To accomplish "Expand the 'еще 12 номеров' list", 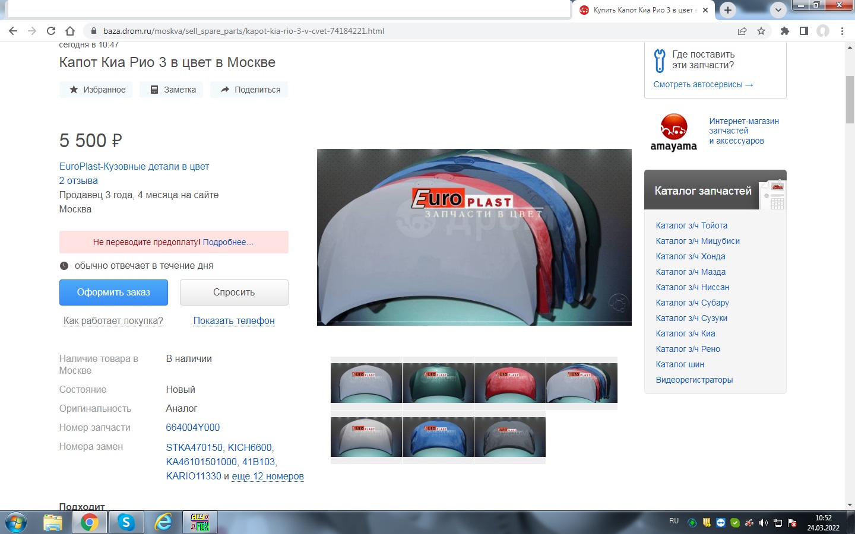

---

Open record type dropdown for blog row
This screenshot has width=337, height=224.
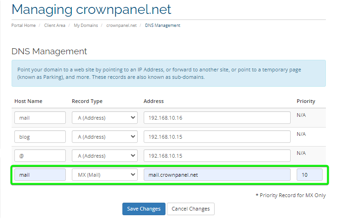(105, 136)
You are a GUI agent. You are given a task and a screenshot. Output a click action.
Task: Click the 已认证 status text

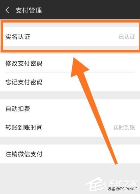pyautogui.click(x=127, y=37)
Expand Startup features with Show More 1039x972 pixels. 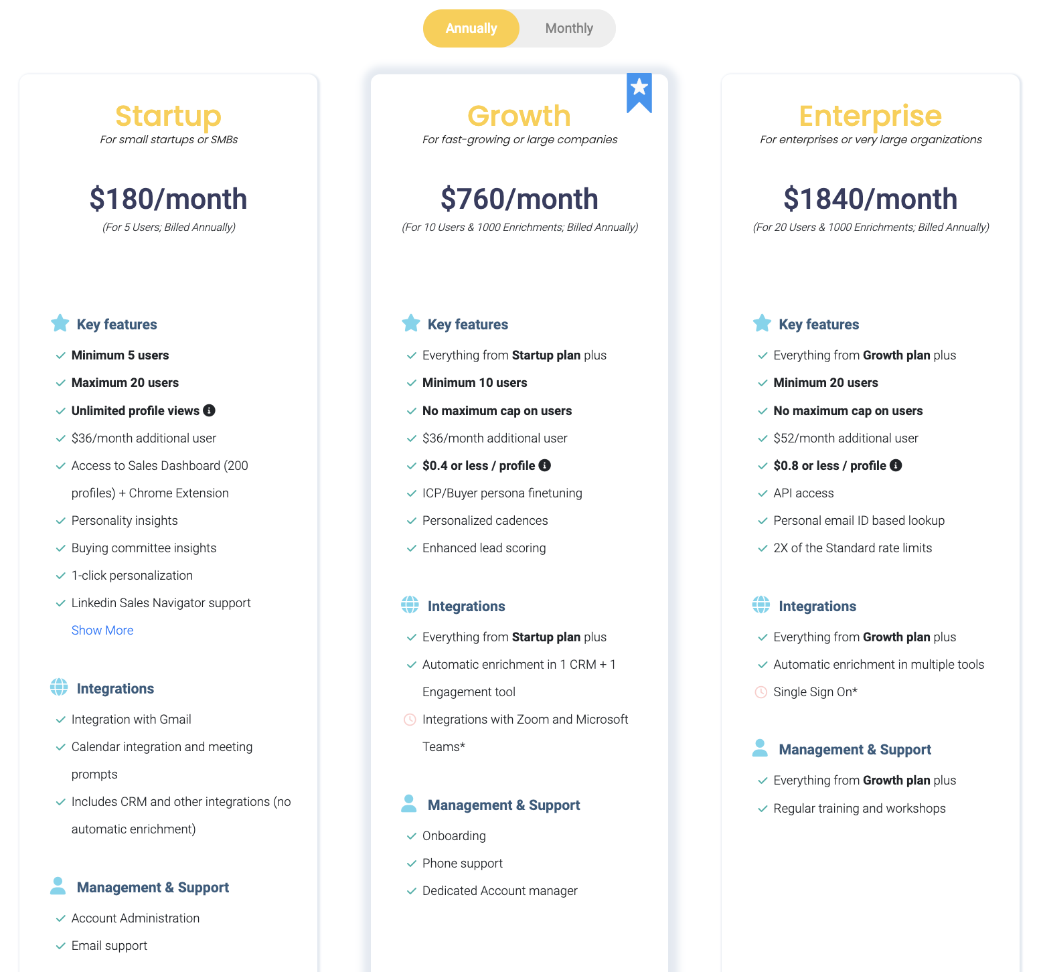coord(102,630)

...

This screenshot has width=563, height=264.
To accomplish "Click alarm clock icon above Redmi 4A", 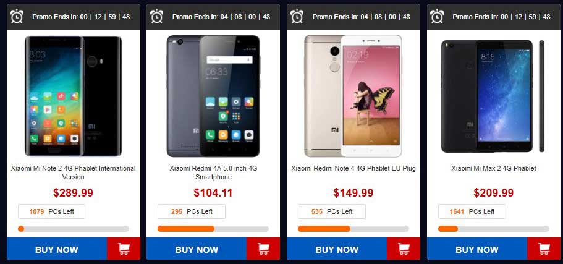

**Required work:**
Copy the lines above exactly, starting with the line that contains "This screenshot has width=563, height=264." and ending with the line that contains "alarm clock icon", and leave out any pictures.

**Answer to the problem:**
This screenshot has width=563, height=264.
To accomplish "Click alarm clock icon above Redmi 4A", 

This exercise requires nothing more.